Written exercise: In the press release below, what is the total increase in expenses under the Rectification Budget?

Passage given:
Extraordinary meeting of the Council of Ministers of 31st of May of 2010

IV CONSTITUTIONAL GOVERNMENT

SECRETARIAT OF STATE OF THE COUNCIL OF MINISTERS

.............................................................................................................................................

PRESS REALEASE

Extraordinary meeting of the Council of Ministers of 31st of May of 2010

The Council of Ministers held an extraordinary meeting in Díli, this Monday the 31st of May of 2010, in its meeting room in the Government Palace, and approved:

1. First alteration to Law n.o 15/2009, of 23rd of December, which approves the Petroleum Revenues Budget.

The Council of Ministers proposes additional and essential measures for the attainment of the objectives established for 2010. These measures include supporting new opportunities across the range of the Government’s priorities, and in particular to speed up national economic development which is the most effective way to increase general well being.

The rectification Budget also includes urgent and necessary expenses that could not be predicted at the time of the presentation of the State General Budget to the National Parliament, on the 15th of October of 2009.

The greater part of the additional expenses is allocated to for infrastructure, tourism, commerce and industry, social solidarity and state administration.

The increase of the total expenses, or in other words, the Rectification Budget, is $177,985,000. This increase is concentrated in the categories of Development Capital ($34,201,000), Goods and Services ($58,470,000) and Public Transfers ($79,241,000, which includes $31,356,000 of ministerial line transfers for the Decentralization Development Package).

The Decentralization Development Package, was approved by the Decree-Law n.o 2/2010, of 18th of February, which approves special procedures for civil construction works of up to $USD250,000, to local companies based in the Sub-Districts.

Entries excerpted from a collection:
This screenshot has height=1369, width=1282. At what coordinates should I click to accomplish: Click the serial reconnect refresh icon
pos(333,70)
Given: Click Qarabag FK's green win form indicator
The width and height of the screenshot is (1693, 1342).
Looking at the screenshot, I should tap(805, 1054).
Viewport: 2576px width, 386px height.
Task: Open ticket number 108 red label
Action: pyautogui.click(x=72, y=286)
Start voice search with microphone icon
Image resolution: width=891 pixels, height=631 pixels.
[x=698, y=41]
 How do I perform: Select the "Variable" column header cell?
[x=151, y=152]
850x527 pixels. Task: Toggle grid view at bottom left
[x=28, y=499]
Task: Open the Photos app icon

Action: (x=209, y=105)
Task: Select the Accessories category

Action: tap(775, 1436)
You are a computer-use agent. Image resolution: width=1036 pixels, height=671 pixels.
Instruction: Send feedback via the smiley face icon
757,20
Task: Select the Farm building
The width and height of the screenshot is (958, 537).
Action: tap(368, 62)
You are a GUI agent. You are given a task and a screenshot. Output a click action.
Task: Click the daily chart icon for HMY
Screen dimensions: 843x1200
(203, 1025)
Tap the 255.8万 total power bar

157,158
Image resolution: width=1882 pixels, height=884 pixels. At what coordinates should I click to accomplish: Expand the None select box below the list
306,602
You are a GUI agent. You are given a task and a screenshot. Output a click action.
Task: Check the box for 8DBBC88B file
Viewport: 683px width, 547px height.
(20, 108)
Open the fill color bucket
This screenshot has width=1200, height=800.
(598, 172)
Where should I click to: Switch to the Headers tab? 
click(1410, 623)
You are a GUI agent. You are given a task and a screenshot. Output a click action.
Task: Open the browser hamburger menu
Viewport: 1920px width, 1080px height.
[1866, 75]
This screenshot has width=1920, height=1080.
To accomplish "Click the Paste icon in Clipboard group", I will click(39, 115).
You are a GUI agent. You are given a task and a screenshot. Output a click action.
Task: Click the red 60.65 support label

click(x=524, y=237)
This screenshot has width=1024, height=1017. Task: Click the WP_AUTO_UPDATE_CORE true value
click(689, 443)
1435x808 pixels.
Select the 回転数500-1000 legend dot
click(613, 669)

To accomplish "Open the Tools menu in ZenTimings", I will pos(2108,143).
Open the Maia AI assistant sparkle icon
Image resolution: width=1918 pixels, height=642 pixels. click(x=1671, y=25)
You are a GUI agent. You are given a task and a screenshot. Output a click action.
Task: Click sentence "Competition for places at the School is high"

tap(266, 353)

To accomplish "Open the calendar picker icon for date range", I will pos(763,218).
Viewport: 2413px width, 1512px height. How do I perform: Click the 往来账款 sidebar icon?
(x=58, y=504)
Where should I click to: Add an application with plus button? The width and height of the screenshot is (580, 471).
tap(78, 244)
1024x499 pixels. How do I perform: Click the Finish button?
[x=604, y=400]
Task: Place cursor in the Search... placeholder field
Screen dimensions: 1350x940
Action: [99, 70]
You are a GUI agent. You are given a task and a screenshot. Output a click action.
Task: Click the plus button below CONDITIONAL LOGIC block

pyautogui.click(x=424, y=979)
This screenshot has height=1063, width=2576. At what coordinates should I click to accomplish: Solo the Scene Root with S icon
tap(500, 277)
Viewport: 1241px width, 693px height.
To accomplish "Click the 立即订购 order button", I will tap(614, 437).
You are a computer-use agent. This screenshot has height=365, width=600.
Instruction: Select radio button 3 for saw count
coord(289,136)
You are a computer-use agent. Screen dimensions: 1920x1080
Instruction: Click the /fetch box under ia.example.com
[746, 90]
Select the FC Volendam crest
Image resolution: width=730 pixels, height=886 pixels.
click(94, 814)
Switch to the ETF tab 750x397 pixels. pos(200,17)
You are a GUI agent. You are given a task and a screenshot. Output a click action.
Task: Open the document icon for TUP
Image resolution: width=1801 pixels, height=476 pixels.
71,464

Right answer: $177,985,000